The size of the physical address space of a processor is 2^P bytes. The word length is 2^W bytes. The capacity of cache memory is 2^N bytes. The size of each cache block is 2^M words. For a K-way set-associative cache memory, the length (in number of bits) of the tag field is

(A) P − N − log₂K
(B) P − N + log₂K
(C) P − N − M − W − log₂K
(D) P − N − M − W + log₂K


Answer: (B)

Explanation: Physical Address Space = 2^P Bytes.
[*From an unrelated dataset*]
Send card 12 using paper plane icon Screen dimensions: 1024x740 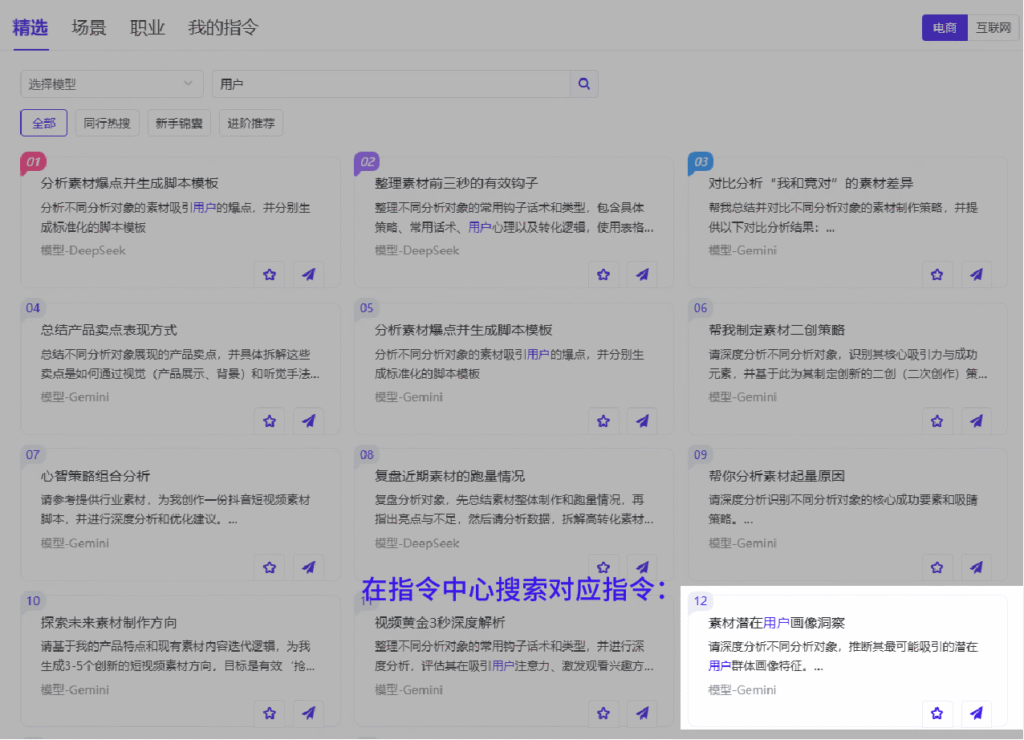(977, 713)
Word Length is 2^W bytes, which means each word is of size 2^W bytes.
Cache memory size = 2^N Bytes and Tag Size = 2^X Bytes.
Physical address is P – W bits
Number of blocks in cache = 2^(N-W-M)

It is a K-way set associative cache memory, each set in cache will have K-blocks.
So, Number of sets = 2^(N-W-M)/ K
SET bits will be N-W-M-logk
Offset bits will be M

We know,
TAG bits = Main memory bits – SET bits – offset bits
So, TAG bits(x) = P – W – (N-M-W-logk)- M
      = P – W – N + M + W + logk – M
      x = P – N + logk

Option (B) is Correct.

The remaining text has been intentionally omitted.